── Data rows ──

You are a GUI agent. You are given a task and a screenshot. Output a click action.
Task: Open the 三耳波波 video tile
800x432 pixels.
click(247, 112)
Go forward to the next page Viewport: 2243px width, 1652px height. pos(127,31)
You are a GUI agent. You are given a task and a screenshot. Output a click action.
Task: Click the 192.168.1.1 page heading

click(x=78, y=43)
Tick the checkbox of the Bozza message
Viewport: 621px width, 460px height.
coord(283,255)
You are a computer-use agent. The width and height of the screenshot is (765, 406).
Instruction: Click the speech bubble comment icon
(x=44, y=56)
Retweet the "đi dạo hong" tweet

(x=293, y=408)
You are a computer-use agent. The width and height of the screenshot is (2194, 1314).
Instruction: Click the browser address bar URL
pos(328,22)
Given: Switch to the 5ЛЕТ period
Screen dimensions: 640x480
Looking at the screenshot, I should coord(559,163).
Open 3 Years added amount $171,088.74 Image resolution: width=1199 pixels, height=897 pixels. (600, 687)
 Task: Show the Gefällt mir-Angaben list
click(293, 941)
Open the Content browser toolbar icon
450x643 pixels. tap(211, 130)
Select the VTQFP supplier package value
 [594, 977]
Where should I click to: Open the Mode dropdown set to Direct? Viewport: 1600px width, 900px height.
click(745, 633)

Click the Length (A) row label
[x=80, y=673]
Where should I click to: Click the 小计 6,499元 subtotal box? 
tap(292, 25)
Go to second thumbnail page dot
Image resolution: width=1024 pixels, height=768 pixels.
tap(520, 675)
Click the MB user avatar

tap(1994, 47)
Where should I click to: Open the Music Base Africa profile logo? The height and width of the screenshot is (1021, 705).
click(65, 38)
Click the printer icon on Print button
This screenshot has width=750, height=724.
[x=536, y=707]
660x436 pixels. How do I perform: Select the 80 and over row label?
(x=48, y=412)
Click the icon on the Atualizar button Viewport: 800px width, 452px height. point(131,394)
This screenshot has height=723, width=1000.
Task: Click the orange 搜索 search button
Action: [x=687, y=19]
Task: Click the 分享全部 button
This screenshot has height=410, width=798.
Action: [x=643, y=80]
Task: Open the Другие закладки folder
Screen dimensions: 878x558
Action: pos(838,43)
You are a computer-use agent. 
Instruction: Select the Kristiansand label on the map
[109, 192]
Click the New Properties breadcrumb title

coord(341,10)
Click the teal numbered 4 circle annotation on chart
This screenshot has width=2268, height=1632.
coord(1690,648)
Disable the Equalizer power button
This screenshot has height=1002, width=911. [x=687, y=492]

───

• Task to complete: Please copy all of the records above line for line, changing nothing.

• Exercise result:
You are a GUI agent. You are given a task and a screenshot. Output a click action.
Task: Open the 三耳波波 video tile
800x432 pixels.
click(247, 112)
Go forward to the next page Viewport: 2243px width, 1652px height. pos(127,31)
You are a GUI agent. You are given a task and a screenshot. Output a click action.
Task: Click the 192.168.1.1 page heading

click(x=78, y=43)
Tick the checkbox of the Bozza message
Viewport: 621px width, 460px height.
coord(283,255)
You are a computer-use agent. The width and height of the screenshot is (765, 406).
Instruction: Click the speech bubble comment icon
(x=44, y=56)
Retweet the "đi dạo hong" tweet

(x=293, y=408)
You are a computer-use agent. The width and height of the screenshot is (2194, 1314).
Instruction: Click the browser address bar URL
pos(328,22)
Given: Switch to the 5ЛЕТ period
Screen dimensions: 640x480
Looking at the screenshot, I should coord(559,163).
Open 3 Years added amount $171,088.74 Image resolution: width=1199 pixels, height=897 pixels. (600, 687)
 Task: Show the Gefällt mir-Angaben list
click(293, 941)
Open the Content browser toolbar icon
450x643 pixels. tap(211, 130)
Select the VTQFP supplier package value
 [594, 977]
Where should I click to: Open the Mode dropdown set to Direct? Viewport: 1600px width, 900px height.
click(745, 633)

Click the Length (A) row label
[x=80, y=673]
Where should I click to: Click the 小计 6,499元 subtotal box? 
tap(292, 25)
Go to second thumbnail page dot
Image resolution: width=1024 pixels, height=768 pixels.
tap(520, 675)
Click the MB user avatar

tap(1994, 47)
Where should I click to: Open the Music Base Africa profile logo? The height and width of the screenshot is (1021, 705).
click(65, 38)
Click the printer icon on Print button
This screenshot has width=750, height=724.
[x=536, y=707]
660x436 pixels. How do I perform: Select the 80 and over row label?
(x=48, y=412)
Click the icon on the Atualizar button Viewport: 800px width, 452px height. point(131,394)
This screenshot has height=723, width=1000.
Task: Click the orange 搜索 search button
Action: [x=687, y=19]
Task: Click the 分享全部 button
This screenshot has height=410, width=798.
Action: [x=643, y=80]
Task: Open the Другие закладки folder
Screen dimensions: 878x558
Action: pos(838,43)
You are a computer-use agent. 
Instruction: Select the Kristiansand label on the map
[109, 192]
Click the New Properties breadcrumb title

coord(341,10)
Click the teal numbered 4 circle annotation on chart
This screenshot has width=2268, height=1632.
coord(1690,648)
Disable the Equalizer power button
This screenshot has height=1002, width=911. [x=687, y=492]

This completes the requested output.